[Saved entries]
┌────────
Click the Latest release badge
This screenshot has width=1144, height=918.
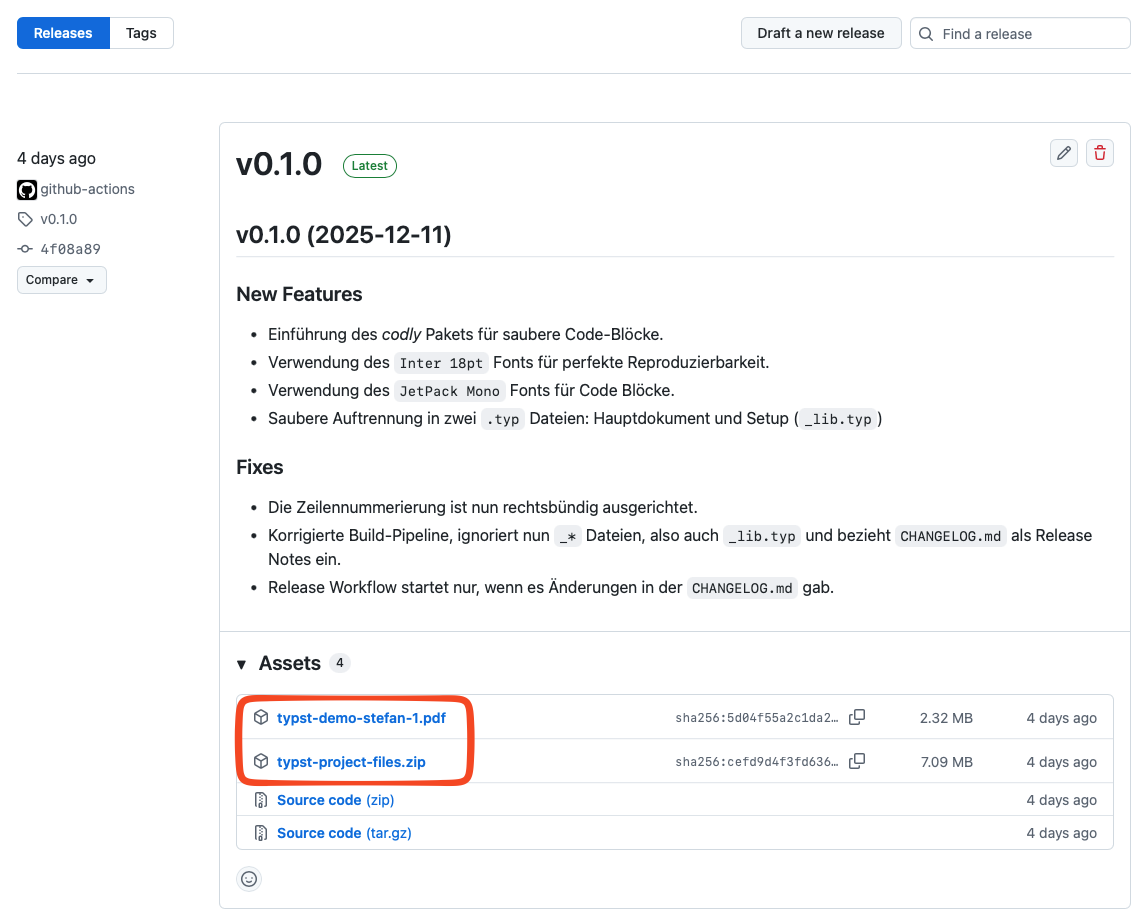tap(369, 165)
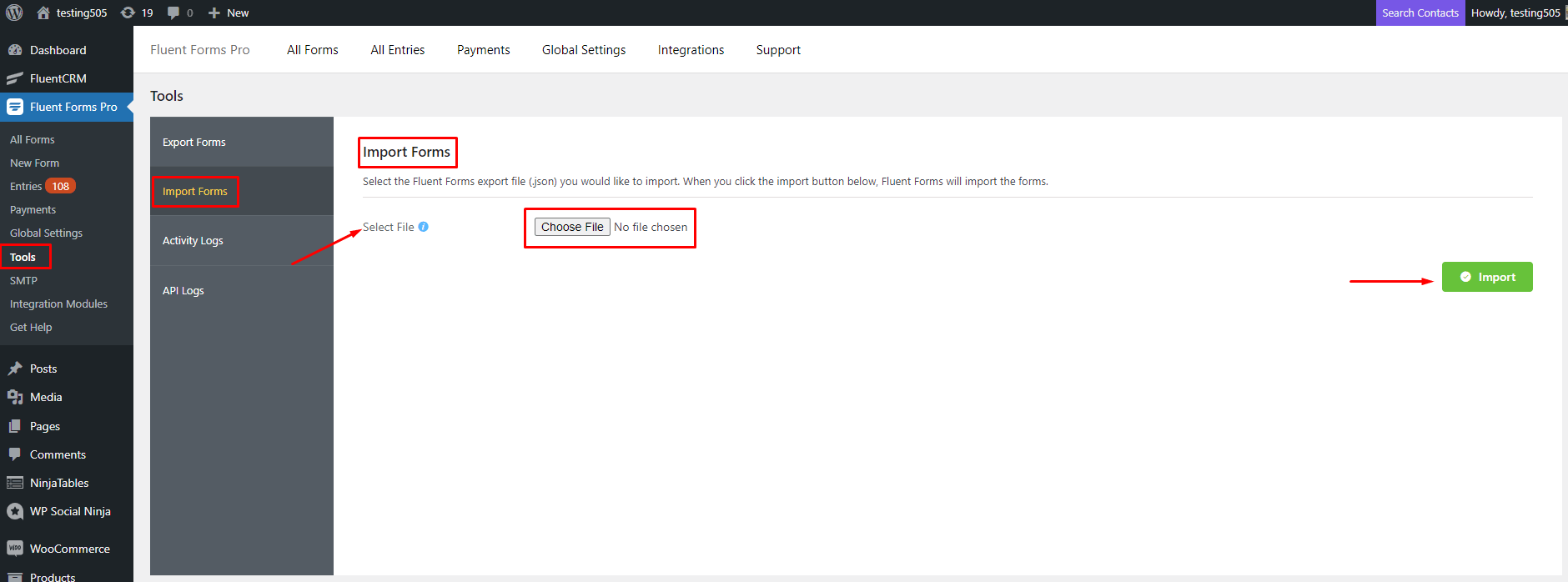Image resolution: width=1568 pixels, height=582 pixels.
Task: Click the WordPress logo icon
Action: [14, 13]
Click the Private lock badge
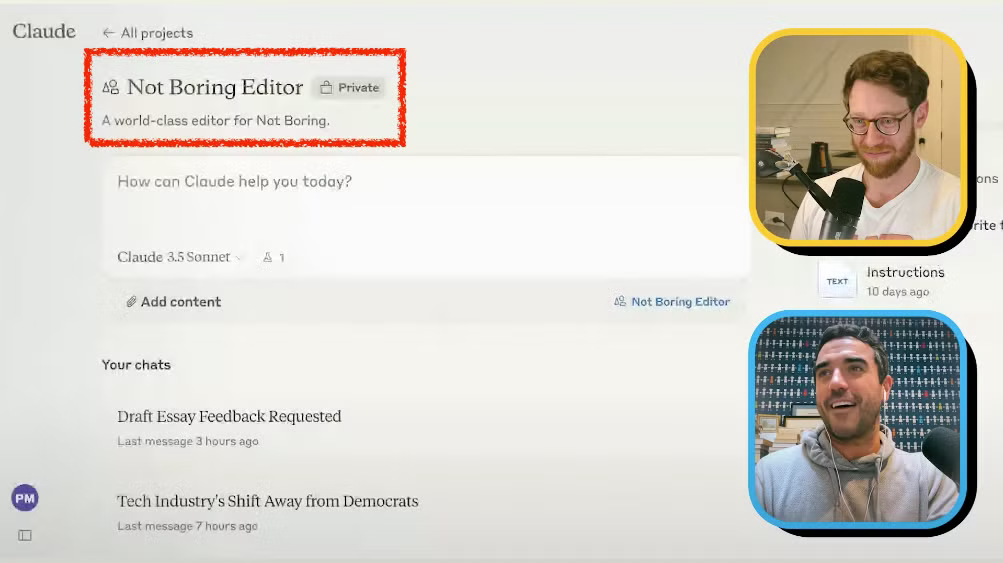This screenshot has width=1003, height=563. pyautogui.click(x=349, y=88)
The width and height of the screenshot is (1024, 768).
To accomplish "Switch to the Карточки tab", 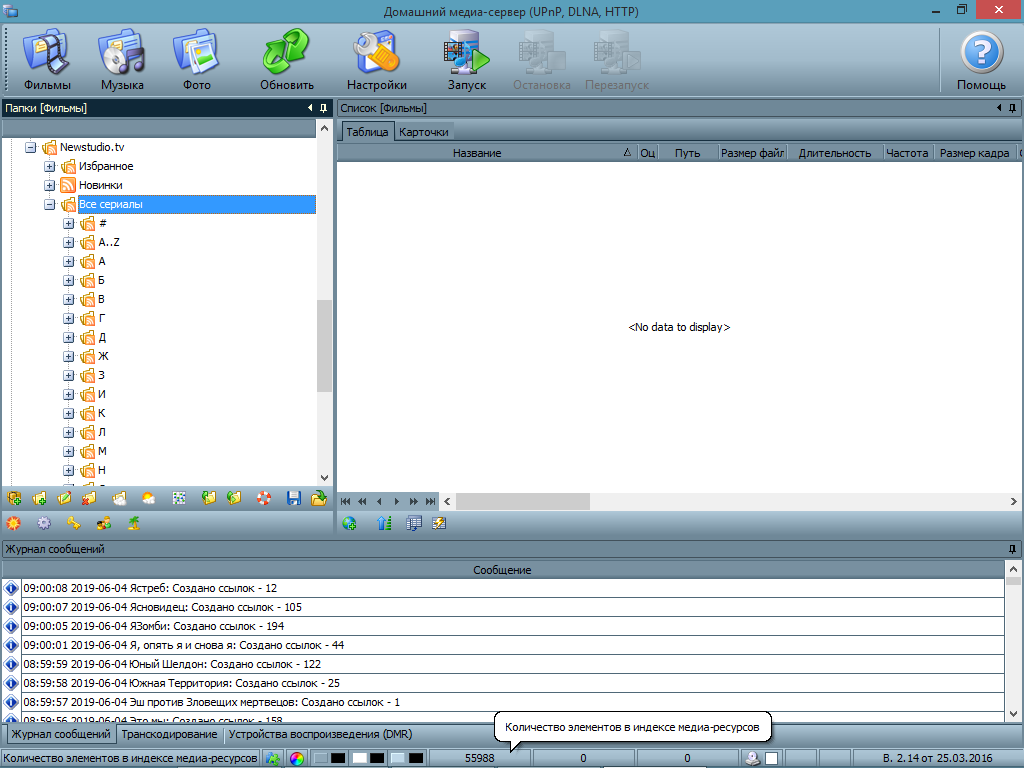I will [424, 132].
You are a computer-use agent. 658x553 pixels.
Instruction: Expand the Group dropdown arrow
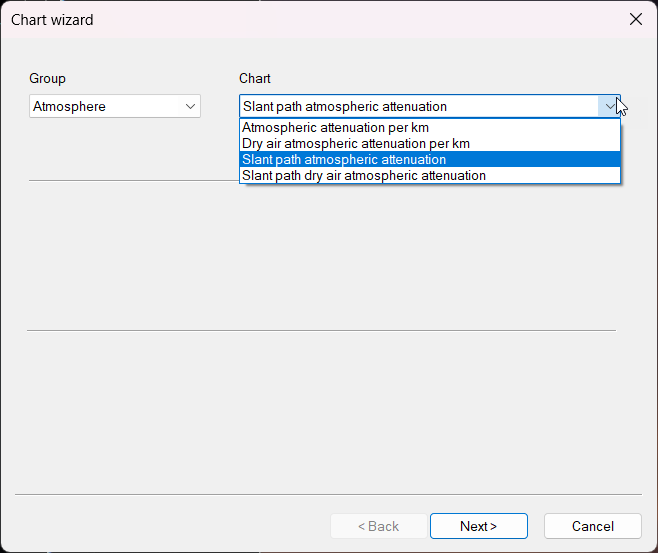tap(190, 106)
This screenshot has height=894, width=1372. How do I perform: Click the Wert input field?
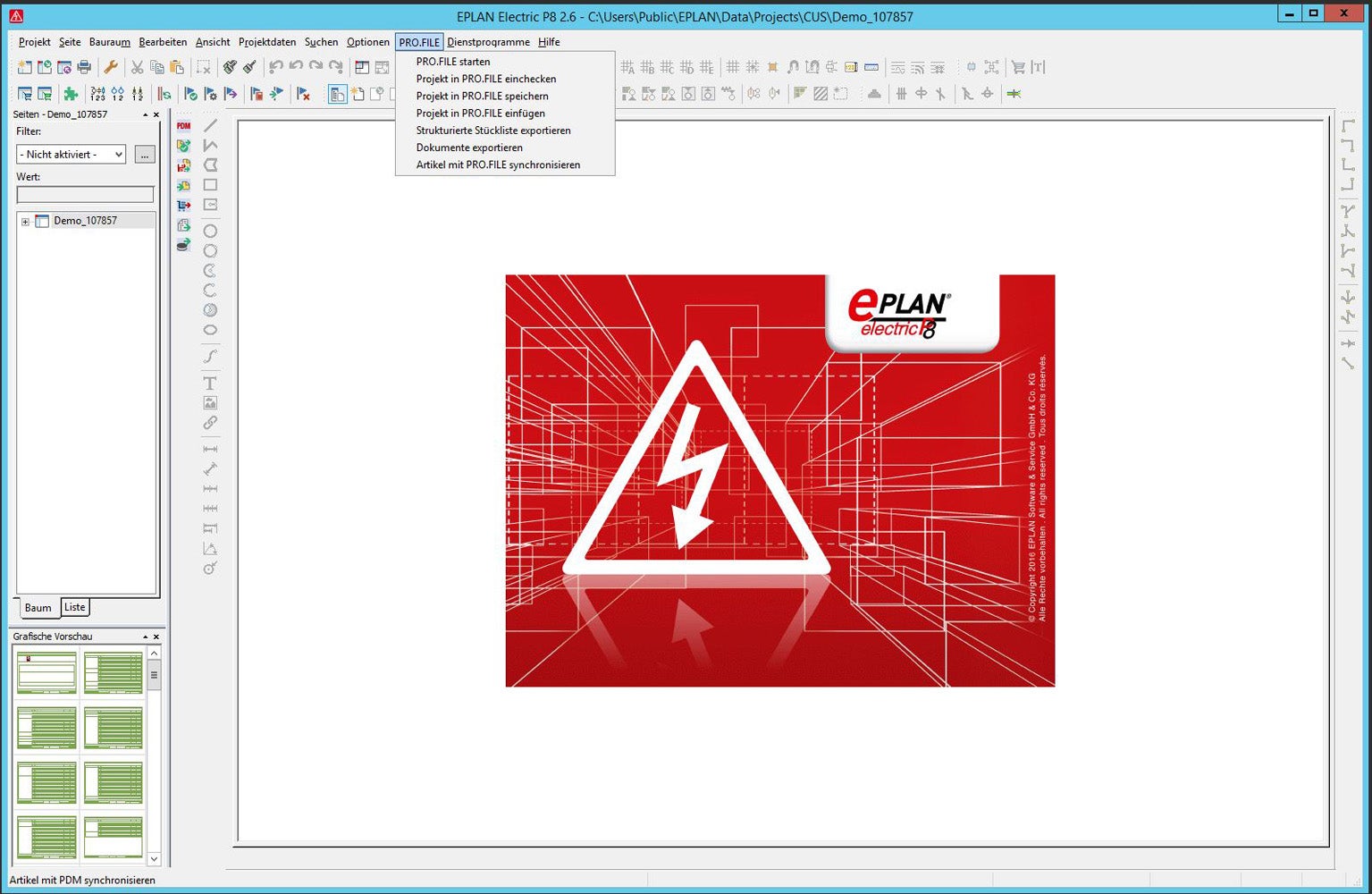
└────────
### Your task
From the line with "Instruction: Expand the Group dropdown arrow" down to the final line of the entries above, repeat each line exactly; omit the pictures.

### Solution to the problem
Instruction: Expand the Group dropdown arrow
tap(190, 106)
This screenshot has height=894, width=1372. How do I perform: Click the Wert input field?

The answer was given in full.